Neurotransmission and cancer: implications for prevention and therapy

Published evidence compiled in this review supports the hypothesis that the development, progression, and responsiveness to prevention and therapy of the most common human cancers is strongly influenced, if not entirely orchestrated, by an imbalance in stimulatory and inhibitory neurotransmission. The neurotransmitters acetylcholine, adrenaline, and noradrenaline of the autonomic nervous system act as powerful upstream regulators that orchestrate numerous cell and tissue functions, by releasing growth factors, angiogenesis factors and metastasis factors, arachidonic acid, proinflammatory cytokines, and local neurotransmitters from cancer cells and their microenvironment. In addition, they modulate proliferation, apoptosis, angiogenesis, and metastasis of cancer directly by intracellular signaling downstream of neurotransmitter receptors. Nicotine and the tobacco-specific nitrosamines have the documented ability to hyperstimulate neurotransmission by both branches of the autonomic nervous system. The expression and function of these neurotransmitter pathways are cell type specific. Lifestyle, diet, diseases, stress, and pharmacological treatments modulate the expression and responsiveness of neurotransmitter pathways. Current preclinical testing systems fail to incorporate the modulating effects of neurotransmission on the responsiveness to anticancer agents and should be amended accordingly.
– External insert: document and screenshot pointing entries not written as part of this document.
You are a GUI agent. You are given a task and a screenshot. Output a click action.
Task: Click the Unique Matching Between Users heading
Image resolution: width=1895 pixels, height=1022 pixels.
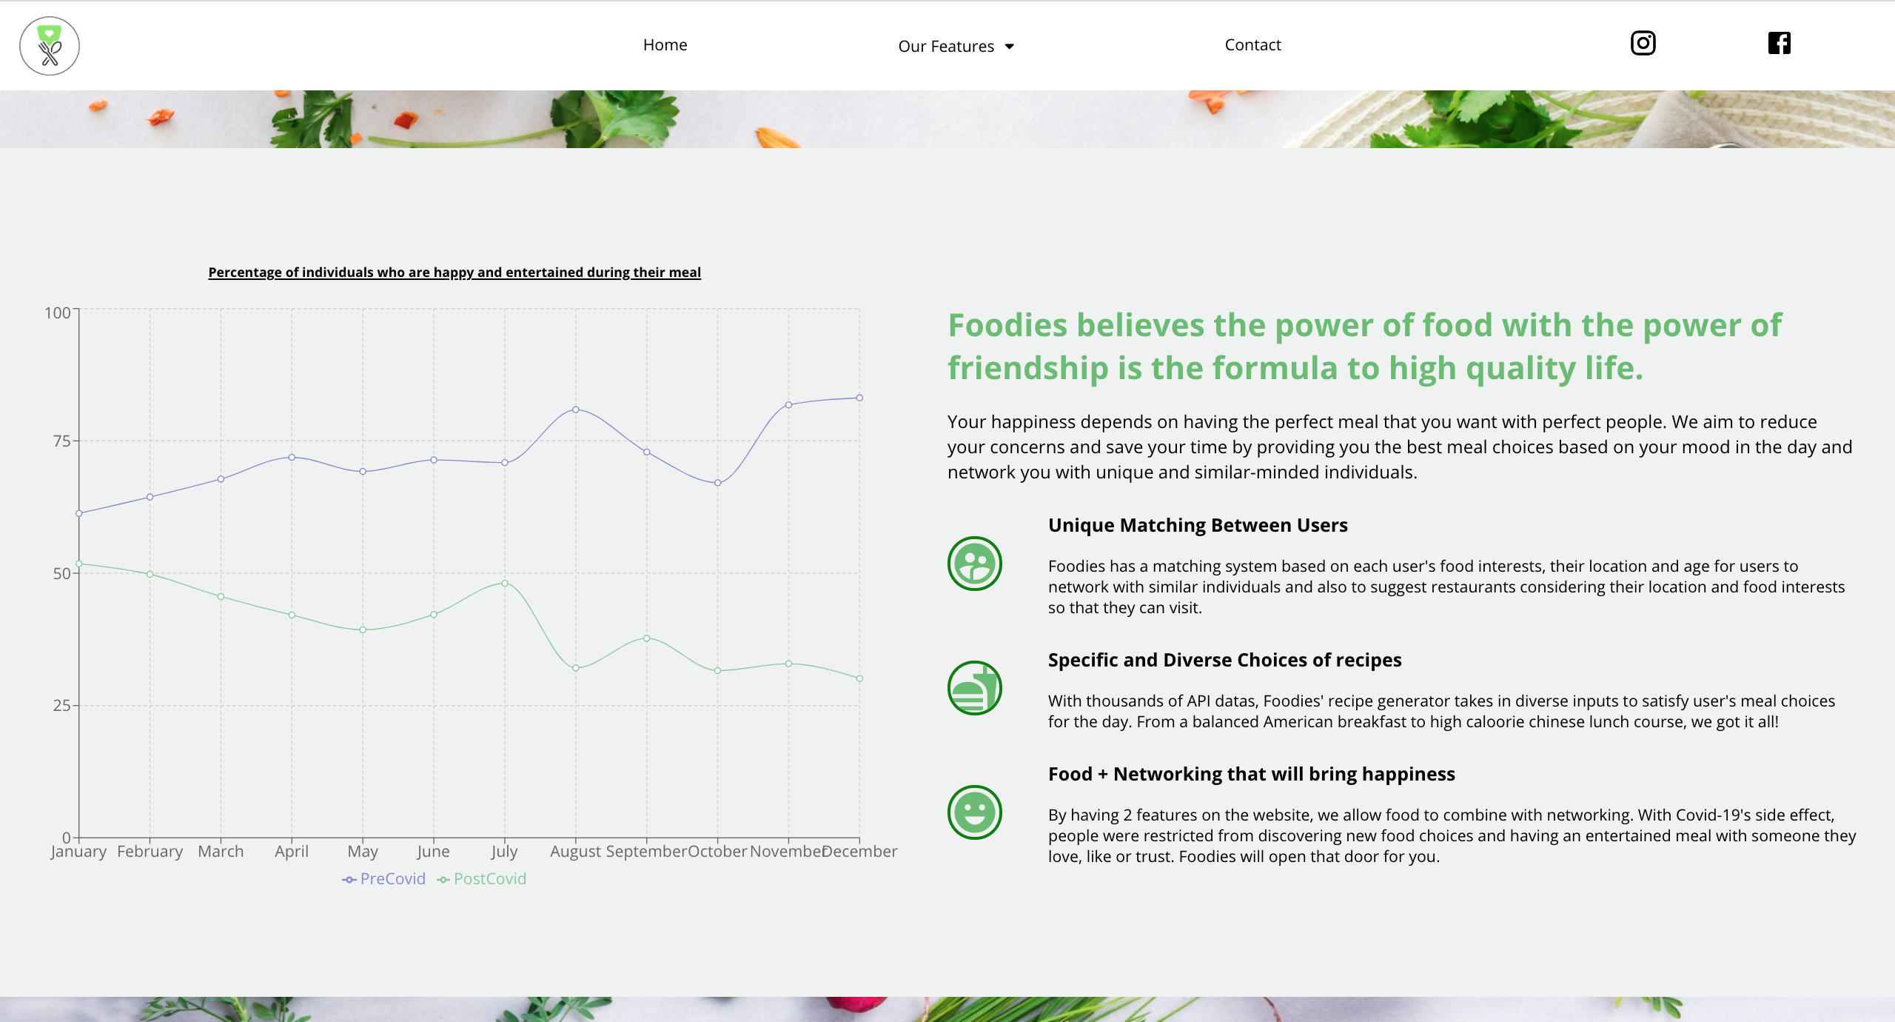pyautogui.click(x=1197, y=525)
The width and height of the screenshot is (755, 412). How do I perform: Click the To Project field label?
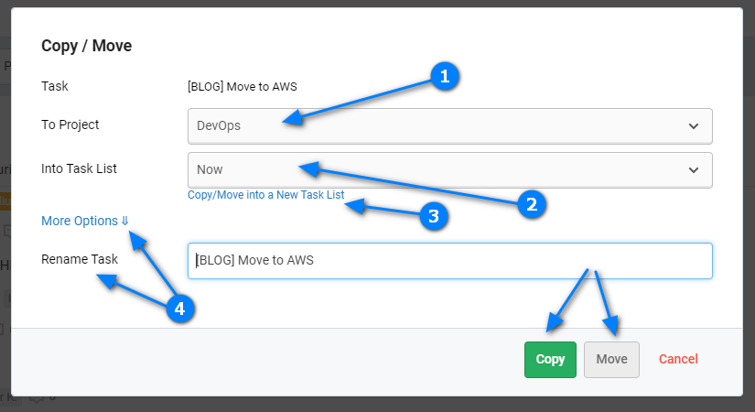(x=70, y=125)
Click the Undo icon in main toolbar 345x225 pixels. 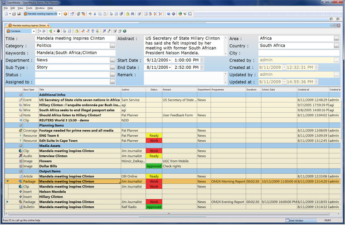(x=90, y=14)
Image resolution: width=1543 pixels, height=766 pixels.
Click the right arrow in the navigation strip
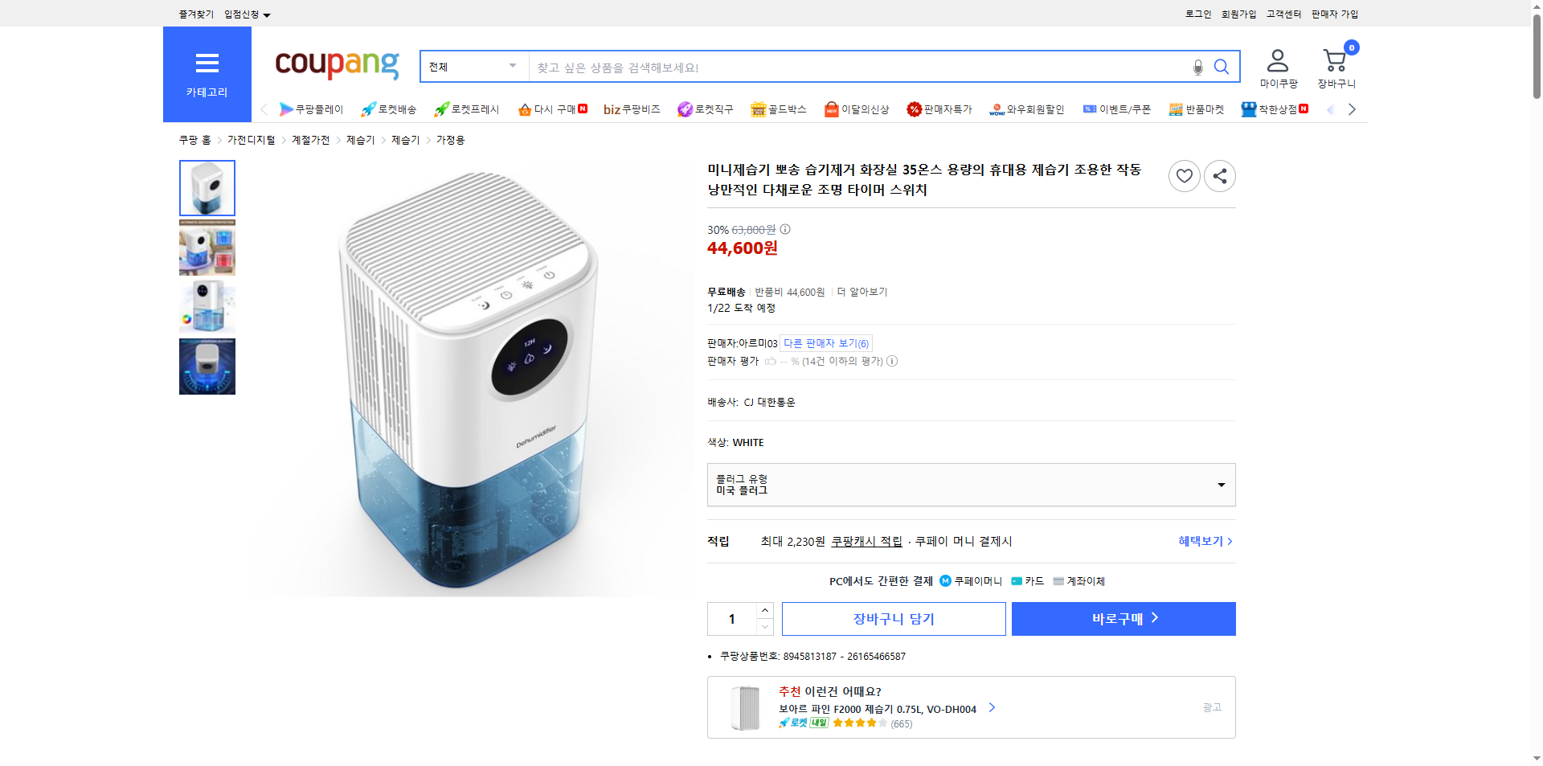1353,109
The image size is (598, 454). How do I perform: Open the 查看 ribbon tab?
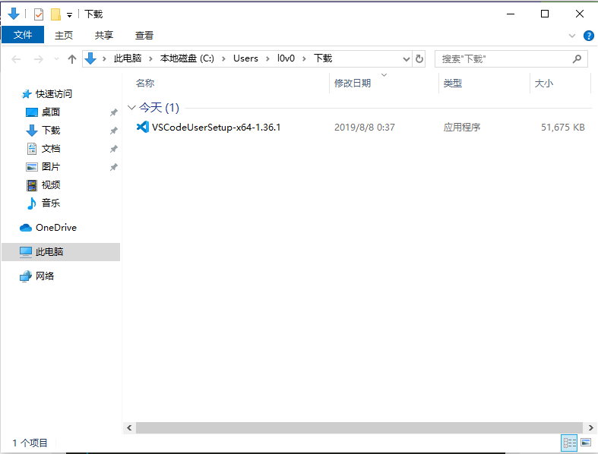144,36
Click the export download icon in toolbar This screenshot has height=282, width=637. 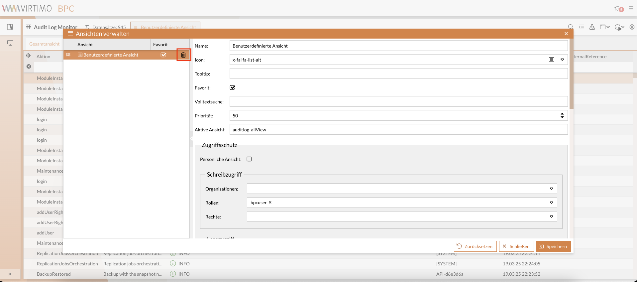click(592, 27)

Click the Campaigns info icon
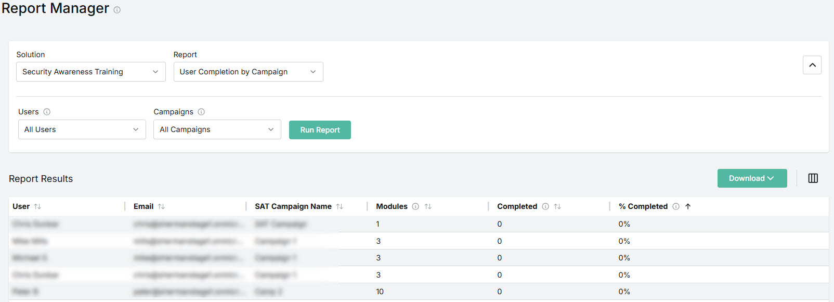[x=201, y=112]
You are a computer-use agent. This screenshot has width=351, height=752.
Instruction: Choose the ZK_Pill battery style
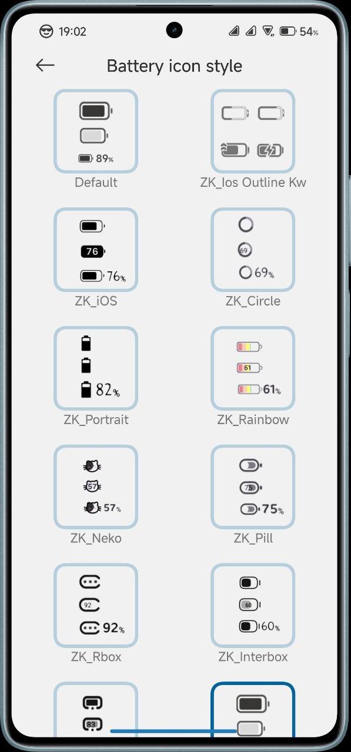pos(253,487)
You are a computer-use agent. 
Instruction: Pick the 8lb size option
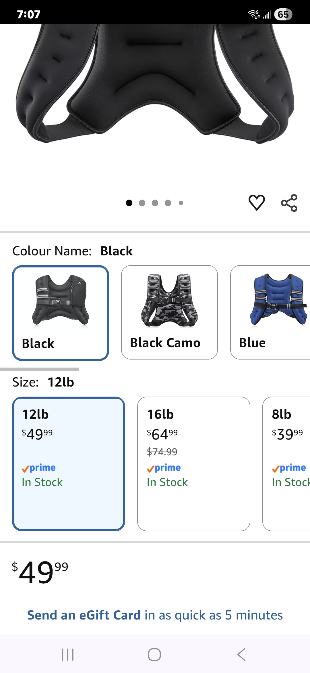[x=287, y=464]
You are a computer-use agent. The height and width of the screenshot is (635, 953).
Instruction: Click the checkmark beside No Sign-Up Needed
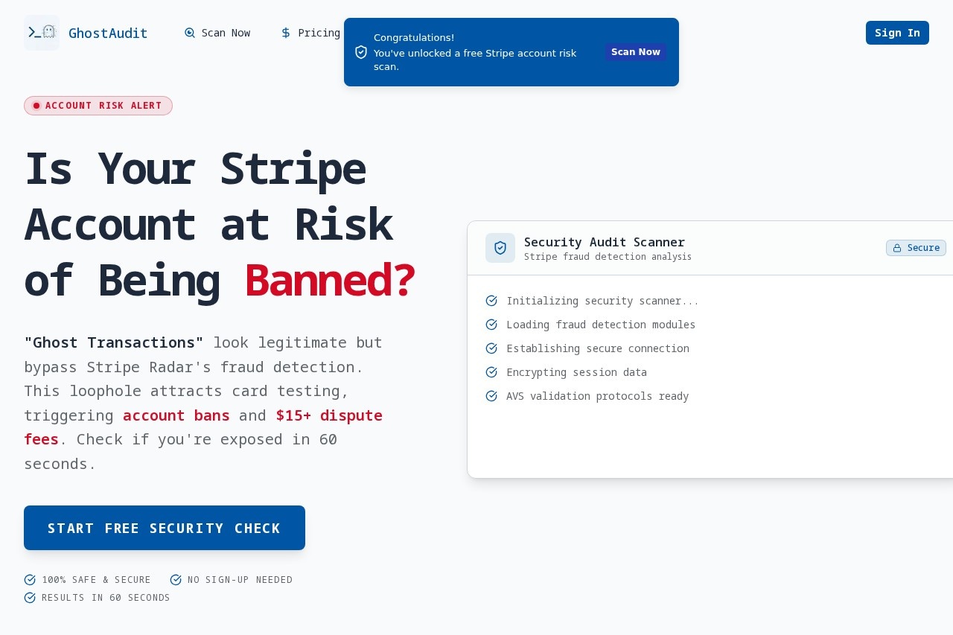(176, 580)
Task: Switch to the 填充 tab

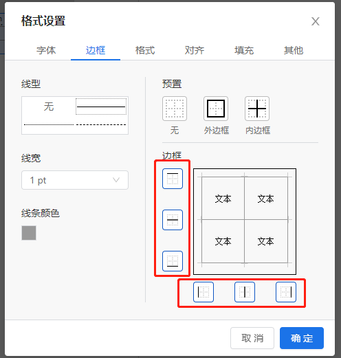Action: click(x=244, y=50)
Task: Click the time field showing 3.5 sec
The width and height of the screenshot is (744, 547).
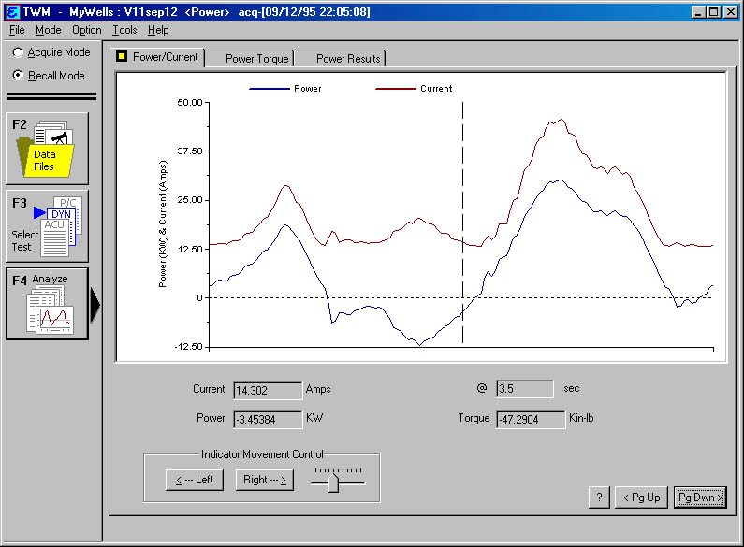Action: click(x=525, y=389)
The neurotransmitter gamma-aminobutyric acid has a strong inhibitory function on sympathicus-driven cancers whereas stimulators of cyclic adenosine monophosphate/protein kinase A signaling have strong inhibitory function on parasympathicus-driven cancers. Marker-guided restoration of the physiological balance in stimulatory and inhibitory neurotransmission represents a promising and hitherto neglected strategy for the prevention and therapy of neurotransmitter-responsive cancers.